Perhaps we prefer the illusion of being the “well ones” who help the “sick ones.” Once we realize our “oneness,” the invisible curtain of the “we/they” duality begins to rise, and we get uncomfortable about what might be exposed. It's then that we realize we are no longer immune, and that we too could become entangled in mental illness's gnarly tentacles.

Lori's experience

Even if we feel safe enough to raise the curtain, it's still not easy to talk about our vulnerabilities. Here's a brief description of what it was like for Lori. Notice how hard it was for her to speak up, and how difficult it was for the team to know how to respond.

“When I first realized that recovery was possible for me, I was able to start telling people about my own personal experience with mental illnesses.

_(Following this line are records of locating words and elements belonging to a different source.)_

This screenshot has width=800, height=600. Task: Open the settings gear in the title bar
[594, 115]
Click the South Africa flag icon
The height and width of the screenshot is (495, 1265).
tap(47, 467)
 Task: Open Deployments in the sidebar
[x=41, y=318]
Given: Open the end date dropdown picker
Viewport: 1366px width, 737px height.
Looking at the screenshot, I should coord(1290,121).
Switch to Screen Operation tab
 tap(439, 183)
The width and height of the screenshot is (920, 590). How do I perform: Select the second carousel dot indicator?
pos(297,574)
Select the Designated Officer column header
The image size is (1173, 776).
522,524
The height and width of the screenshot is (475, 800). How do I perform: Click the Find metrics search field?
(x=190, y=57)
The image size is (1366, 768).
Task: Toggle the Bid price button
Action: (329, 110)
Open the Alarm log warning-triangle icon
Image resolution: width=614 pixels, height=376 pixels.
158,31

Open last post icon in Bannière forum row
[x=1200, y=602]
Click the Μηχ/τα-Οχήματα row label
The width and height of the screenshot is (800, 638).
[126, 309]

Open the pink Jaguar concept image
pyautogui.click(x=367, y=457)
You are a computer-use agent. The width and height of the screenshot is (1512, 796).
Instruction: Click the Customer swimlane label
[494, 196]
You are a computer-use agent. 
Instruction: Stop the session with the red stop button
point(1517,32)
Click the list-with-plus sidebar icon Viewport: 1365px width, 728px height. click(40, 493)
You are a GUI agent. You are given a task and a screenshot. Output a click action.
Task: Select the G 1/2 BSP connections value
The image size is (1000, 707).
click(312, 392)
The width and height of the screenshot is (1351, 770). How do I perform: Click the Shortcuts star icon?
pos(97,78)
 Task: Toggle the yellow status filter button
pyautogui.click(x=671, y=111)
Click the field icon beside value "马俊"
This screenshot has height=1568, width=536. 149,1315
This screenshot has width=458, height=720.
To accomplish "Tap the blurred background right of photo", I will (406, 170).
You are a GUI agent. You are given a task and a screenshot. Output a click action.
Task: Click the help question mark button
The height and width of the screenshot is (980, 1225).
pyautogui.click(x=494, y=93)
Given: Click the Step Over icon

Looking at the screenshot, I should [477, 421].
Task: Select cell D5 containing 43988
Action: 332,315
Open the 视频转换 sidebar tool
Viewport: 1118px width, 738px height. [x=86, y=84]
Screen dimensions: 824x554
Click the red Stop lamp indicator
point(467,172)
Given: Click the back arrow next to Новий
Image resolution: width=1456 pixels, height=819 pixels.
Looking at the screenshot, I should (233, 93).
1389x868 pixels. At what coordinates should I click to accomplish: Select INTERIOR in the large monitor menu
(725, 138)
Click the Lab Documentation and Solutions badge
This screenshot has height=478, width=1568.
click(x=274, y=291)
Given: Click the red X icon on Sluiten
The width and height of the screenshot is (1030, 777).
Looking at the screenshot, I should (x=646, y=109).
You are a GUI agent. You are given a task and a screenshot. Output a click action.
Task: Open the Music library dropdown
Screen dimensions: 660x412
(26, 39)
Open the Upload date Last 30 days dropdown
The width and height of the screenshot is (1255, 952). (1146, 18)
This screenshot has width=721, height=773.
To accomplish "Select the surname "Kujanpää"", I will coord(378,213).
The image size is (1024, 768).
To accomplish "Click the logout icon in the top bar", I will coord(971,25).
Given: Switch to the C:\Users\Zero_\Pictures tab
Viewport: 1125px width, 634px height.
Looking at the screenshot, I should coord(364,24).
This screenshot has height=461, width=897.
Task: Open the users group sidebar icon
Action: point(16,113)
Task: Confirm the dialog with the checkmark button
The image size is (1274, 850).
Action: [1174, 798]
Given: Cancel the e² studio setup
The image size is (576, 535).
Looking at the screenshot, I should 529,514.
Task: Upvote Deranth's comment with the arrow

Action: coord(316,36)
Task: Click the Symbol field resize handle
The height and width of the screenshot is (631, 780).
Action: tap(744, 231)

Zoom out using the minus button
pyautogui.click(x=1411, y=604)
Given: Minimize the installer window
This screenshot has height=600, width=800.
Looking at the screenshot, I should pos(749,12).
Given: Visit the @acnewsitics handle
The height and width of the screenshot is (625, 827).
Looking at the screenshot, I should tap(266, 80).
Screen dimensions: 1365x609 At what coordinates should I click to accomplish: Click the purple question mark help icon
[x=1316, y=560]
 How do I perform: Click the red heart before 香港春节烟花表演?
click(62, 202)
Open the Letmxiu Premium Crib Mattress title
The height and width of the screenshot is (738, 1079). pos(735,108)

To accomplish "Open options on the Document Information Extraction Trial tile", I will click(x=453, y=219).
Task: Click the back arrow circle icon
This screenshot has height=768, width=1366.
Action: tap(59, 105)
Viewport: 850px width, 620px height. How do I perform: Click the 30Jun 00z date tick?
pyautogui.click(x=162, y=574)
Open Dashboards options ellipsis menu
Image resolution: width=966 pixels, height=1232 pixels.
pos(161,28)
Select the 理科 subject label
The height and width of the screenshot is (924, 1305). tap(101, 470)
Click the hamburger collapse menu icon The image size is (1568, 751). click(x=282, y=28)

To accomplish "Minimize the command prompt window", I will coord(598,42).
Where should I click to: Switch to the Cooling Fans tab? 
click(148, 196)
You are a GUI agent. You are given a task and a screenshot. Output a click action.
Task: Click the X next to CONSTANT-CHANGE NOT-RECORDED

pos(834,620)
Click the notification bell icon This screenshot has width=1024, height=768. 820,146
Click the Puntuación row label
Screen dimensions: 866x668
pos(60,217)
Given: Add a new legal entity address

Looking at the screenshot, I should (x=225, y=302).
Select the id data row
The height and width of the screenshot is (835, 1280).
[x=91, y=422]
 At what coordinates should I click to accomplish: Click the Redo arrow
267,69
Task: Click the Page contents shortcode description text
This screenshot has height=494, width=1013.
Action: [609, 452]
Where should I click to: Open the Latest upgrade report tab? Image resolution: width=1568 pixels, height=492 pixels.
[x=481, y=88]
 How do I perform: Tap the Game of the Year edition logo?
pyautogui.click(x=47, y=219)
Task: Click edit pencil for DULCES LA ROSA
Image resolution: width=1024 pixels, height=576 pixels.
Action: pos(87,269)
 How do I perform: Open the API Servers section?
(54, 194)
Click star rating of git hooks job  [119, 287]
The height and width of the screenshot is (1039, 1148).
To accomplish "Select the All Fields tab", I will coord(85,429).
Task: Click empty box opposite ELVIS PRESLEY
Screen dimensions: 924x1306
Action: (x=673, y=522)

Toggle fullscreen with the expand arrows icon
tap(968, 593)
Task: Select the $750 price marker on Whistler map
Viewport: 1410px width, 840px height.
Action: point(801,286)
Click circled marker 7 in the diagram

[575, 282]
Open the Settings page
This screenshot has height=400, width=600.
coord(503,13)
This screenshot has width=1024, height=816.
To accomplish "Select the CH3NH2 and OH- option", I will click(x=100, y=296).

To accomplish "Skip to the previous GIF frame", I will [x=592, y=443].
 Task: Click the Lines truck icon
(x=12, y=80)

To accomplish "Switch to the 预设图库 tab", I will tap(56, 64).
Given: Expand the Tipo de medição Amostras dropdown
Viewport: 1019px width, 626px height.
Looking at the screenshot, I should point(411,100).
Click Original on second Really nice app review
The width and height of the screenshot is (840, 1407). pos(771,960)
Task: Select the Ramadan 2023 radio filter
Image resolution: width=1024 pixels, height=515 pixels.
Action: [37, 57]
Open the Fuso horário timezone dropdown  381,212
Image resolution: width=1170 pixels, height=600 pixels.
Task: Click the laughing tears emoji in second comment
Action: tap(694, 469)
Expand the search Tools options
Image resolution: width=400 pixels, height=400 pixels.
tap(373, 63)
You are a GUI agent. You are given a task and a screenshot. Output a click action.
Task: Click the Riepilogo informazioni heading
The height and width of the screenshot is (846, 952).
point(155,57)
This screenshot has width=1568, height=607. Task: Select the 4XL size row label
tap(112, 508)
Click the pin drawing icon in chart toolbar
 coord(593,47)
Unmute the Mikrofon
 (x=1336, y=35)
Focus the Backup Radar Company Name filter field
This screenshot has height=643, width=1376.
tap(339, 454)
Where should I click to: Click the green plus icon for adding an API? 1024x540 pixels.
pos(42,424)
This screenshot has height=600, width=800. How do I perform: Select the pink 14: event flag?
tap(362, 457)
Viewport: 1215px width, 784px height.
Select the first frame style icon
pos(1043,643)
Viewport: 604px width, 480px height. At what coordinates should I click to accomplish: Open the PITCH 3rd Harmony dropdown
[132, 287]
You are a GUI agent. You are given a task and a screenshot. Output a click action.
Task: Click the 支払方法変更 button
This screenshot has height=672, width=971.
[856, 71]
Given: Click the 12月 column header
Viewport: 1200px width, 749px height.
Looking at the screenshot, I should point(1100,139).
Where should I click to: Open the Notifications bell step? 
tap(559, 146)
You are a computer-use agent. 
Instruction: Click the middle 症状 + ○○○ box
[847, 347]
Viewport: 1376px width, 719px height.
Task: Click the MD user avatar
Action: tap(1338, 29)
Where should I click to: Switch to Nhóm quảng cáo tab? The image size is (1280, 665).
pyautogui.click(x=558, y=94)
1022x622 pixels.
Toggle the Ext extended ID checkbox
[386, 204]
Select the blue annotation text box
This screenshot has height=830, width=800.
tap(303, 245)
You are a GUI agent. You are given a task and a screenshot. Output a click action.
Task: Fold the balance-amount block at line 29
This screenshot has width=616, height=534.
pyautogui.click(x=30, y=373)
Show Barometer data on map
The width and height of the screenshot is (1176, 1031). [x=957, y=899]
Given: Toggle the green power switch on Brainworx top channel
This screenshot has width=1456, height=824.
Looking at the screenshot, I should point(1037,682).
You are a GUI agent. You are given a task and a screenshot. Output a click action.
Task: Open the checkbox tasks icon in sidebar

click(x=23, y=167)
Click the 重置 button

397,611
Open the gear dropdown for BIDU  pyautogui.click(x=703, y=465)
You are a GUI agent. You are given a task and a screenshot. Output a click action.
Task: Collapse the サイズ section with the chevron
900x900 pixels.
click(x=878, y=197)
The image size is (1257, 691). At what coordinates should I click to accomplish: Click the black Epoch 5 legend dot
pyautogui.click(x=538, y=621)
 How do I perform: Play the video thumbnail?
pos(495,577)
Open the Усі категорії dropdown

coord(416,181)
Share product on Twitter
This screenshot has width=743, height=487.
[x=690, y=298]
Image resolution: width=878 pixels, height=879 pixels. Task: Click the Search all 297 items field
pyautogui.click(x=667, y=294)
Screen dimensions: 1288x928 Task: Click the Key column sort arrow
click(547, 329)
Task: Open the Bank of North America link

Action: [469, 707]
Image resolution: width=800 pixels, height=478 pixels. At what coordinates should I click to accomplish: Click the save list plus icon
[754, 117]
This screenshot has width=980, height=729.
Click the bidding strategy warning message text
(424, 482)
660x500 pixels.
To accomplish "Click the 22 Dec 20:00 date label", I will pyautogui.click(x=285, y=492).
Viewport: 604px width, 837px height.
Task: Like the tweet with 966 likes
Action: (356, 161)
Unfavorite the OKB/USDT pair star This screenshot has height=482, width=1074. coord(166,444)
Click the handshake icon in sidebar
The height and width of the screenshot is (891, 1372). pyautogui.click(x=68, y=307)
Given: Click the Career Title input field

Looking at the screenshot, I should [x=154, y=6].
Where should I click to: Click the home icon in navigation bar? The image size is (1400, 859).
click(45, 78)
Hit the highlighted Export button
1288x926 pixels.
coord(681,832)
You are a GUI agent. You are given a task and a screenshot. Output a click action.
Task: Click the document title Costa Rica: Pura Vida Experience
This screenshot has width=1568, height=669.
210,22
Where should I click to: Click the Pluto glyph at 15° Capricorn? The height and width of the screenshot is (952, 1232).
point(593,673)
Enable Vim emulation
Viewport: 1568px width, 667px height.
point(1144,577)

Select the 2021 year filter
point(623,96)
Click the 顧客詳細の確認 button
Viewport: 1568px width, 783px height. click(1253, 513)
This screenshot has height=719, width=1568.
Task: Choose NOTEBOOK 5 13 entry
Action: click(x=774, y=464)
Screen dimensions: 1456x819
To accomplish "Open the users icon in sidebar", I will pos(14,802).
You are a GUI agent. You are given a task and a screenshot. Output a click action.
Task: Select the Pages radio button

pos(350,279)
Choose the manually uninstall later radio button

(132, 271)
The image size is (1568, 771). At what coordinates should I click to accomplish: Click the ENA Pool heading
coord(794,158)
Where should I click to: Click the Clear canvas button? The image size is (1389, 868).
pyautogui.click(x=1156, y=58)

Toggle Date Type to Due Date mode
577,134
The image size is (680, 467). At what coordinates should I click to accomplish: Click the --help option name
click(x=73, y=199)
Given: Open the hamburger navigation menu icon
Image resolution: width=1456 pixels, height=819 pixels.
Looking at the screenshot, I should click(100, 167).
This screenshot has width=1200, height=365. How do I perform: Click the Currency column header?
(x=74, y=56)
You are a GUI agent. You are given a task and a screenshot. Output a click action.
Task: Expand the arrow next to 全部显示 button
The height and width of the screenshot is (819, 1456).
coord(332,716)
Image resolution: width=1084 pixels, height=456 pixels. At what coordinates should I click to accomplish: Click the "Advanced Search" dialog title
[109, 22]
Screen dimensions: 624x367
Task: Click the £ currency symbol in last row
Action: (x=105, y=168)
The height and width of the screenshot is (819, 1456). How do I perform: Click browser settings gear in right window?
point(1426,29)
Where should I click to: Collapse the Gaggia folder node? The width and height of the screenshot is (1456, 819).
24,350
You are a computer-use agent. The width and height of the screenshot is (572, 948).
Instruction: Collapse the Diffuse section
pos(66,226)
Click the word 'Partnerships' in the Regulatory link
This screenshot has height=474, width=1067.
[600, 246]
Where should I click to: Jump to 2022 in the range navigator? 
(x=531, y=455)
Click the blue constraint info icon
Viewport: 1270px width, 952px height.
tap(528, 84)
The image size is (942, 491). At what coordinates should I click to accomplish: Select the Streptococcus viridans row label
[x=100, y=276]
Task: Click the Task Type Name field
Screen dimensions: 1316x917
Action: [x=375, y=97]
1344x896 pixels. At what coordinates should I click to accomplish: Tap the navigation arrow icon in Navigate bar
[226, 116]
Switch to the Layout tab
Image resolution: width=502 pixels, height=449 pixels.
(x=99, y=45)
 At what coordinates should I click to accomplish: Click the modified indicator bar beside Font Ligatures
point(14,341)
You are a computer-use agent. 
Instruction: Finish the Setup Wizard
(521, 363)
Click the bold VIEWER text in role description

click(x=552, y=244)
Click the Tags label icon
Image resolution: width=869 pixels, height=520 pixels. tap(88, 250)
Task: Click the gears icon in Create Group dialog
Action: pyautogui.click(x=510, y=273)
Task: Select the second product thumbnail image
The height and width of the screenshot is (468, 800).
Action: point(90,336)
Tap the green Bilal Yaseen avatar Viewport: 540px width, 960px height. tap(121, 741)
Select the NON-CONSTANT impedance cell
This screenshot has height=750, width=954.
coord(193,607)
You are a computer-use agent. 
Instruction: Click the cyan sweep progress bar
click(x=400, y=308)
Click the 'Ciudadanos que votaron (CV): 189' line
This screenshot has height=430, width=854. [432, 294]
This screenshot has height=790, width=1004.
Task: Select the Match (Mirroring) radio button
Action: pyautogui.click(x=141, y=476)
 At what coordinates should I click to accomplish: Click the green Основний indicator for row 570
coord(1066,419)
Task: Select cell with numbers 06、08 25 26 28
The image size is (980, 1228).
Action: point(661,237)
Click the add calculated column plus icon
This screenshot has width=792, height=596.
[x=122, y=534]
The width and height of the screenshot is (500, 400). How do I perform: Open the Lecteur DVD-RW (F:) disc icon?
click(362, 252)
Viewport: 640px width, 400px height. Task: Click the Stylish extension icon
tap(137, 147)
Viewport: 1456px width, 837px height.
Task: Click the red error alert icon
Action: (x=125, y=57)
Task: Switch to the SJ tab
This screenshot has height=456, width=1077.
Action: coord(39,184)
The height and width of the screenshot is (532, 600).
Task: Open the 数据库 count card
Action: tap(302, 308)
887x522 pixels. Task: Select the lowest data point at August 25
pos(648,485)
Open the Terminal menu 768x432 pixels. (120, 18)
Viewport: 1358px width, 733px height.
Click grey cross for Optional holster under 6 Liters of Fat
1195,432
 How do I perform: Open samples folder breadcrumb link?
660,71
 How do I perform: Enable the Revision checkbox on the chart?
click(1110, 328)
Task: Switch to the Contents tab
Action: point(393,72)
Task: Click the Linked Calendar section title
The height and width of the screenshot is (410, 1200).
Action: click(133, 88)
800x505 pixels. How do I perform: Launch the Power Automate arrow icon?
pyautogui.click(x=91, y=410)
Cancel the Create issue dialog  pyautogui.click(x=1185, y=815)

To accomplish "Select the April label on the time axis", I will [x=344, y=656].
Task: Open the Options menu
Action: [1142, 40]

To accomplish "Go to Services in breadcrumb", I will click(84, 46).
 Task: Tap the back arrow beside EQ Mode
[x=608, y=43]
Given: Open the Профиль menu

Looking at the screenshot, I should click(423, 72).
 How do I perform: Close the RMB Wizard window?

The hardest place to talk about this was at work. I wanted to speak up but I also wanted to be a member of the team and to just go along with the thinking of the group. The longer I didn't speak up, the more resentful I became toward my team because I felt they weren't focusing on people's potential to recover. When people who were receiving services would give the team a hard time, I wanted to cheer. I remember one time a member of the clinical team complained that the ‘consumer’ refused to let her into her house, and I wanted to stand up and shout ‘yes!’